In my last column in the August 2012 issue of Dealer magazine “So Ya Wanna be a Technician,” I provided a dose of technician reality for the unwashed. “Technicianing,” fortunately for you Mr./Ms. Manager, is a type of physical and mental addiction, even if the consequences for the doer aren’t always favorable. As I noted previously, technicians don’t receive much management or appreciation for that matter, and as a result, the rotten apples fit right in with the good ones – something that obviously antagonizes the P out of me.
I have been asking this poignant question in many of my management workshops of late, “What is the number one motivator of people?” Of course, “money” is espoused with regularity, I guess to no one’s surprise. The answer, which deep down you know cause you are likely people too, is “Recognition” – negative or positive. Psychologists tell us that juveniles with so much metal in their faces that they can’t get near a magnet for fear of being stuck that way for life, are a result of attention. Yep, but the negative kind, not the positive kind. The bottom line is that these minions didn’t receive attention for committing positive behavior, so they reverted to metal fragment facial inserts (MFFI) and viola everyone recognizes. Job well done I must say.
I had the wonderful opportunity to begin my technician apprenticeship under a European service manager who understood the concept of attention. Every day, without fail, he visited every tech first thing in the AM to take our pulses. “How ya doing? Sleep good? Ready to turn 12 hours today? Good breakfast? Great day yesterday – thanks. Oh, the Jag in your stall is missing at about 110 miles per hour – needs a road test.” See the addiction part now?
Later I discovered that he understood our business model well: a piece of cement. Whatever activity occurred on each piece of cement each day determined how profitable or not the shop would be. Consequently he made sure a vehicle and a repair order were available when we arrived so that we could honor his hard and fast rule when clocking – RO in one hand, attendance card in the other. No lost time – he treated lost time like a mortal sin; unlike the venial sin for not washing your hands ten times a day (tech gloves weren’t invented and only sissies back then would wear them anyway).
Management communication with techs is available in two distinct practices, informal and formal. The informal ones are the daily temperature readings at the stalls (at least twice), and the formal communication in full shop or team meetings. The informal conversations are more random, personal, and individualized, while effective group meetings are agenda-driven and focused on a specific result. BTW, suddenly calling your commission-based gang together to nitpick about Fred’s stupid actions isn’t constructive for you, them or Fred. Stop that waste of time.
On the formal side, the need here is extraordinary. First let me opine about policy and procedures. Unfortunately, today’s run-of-the-mill service manager isn’t technical, and usually doesn’t bother to study up on any facets of that trade either. Consequently, way too many technicians are running their own gigs, not always in the best interest of the customer or the business. As a result, clueless executives have crap work going on right under their noses, which is negatively influencing all the virtuous techs. My least favorite instance of abject neglect is watching unworthy specialists utilizing overly powerful air/electric guns to over-torque wheels in a freakin’ circle – too much NASCAR. Besides warping the hubs, and stressing the lugs to snap pressure, it sets the customer up for the inability to get the wheel off if a flat tire occurred. In my own shop recently, I personally had to put a pipe on a breaker bar to remove a wheel which had been mounted in a local Toyota dealership utilizing “factory trained technicians” only days before. Grrr.

┄┄┄┄┄┄┄┄┄┄

EXERCISE » Continue the column on managing shop technicians from where it stops, keeping its voice.

┄┄┄┄┄┄┄┄┄┄

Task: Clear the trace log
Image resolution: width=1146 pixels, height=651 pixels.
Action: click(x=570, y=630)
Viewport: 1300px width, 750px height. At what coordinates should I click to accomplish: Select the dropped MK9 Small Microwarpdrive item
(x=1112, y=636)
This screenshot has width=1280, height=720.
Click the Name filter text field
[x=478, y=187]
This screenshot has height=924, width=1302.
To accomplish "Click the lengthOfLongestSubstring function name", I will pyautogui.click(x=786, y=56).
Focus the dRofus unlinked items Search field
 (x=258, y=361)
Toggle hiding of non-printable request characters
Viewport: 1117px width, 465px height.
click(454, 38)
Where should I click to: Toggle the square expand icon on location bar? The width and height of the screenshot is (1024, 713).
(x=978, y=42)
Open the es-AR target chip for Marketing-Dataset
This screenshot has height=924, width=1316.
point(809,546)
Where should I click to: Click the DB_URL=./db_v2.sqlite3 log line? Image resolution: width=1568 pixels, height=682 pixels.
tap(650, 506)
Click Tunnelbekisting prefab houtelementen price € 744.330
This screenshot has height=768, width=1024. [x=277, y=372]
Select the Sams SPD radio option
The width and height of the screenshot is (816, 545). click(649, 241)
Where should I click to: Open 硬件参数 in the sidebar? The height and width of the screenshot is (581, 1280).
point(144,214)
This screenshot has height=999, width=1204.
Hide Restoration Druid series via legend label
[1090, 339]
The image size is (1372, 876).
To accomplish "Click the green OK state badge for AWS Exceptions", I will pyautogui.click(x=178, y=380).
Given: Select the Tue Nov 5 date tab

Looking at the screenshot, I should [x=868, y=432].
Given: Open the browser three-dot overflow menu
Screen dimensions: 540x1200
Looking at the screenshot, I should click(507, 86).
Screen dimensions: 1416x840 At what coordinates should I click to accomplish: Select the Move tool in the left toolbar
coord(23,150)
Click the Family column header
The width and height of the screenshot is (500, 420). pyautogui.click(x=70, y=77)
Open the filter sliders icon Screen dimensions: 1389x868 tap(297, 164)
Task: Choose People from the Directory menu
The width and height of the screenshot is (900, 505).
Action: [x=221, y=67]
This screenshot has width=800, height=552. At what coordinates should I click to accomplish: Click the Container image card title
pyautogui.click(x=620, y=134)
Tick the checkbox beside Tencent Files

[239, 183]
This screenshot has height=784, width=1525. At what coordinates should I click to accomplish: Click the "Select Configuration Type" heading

┄┄┄┄┄┄┄┄┄┄

RESULT »
What to do?
If you don’t have tech teams with quality foremen supervising the show, at minimum assign an overall shop foreman/trainer at least part time. Give this champion $.25 an hour or so for all the hours produced and ask him/her to supervise “quality” performance, including reporting missteps to management. I realize many shops can’t afford a full-time foreman, but make your go-to tech a performance monitor at least. The quality techs will appreciate it – they are sick of duds continuing to be allowed to desecrate customer vehicles.
Set individual production objectives (flat rate hours and percent of output) and celebrate accomplishments. Especially put emphasis on a low comeback ratio and post those results, along with production results and CSI scores, on a predominately displayed Shop Information Board for all to see. Ensure your customer service managers (advisors for those who don’t understand who the customer really wants to speak to) “thank” technicians regularly, especially the ones who go the extra mile when requested.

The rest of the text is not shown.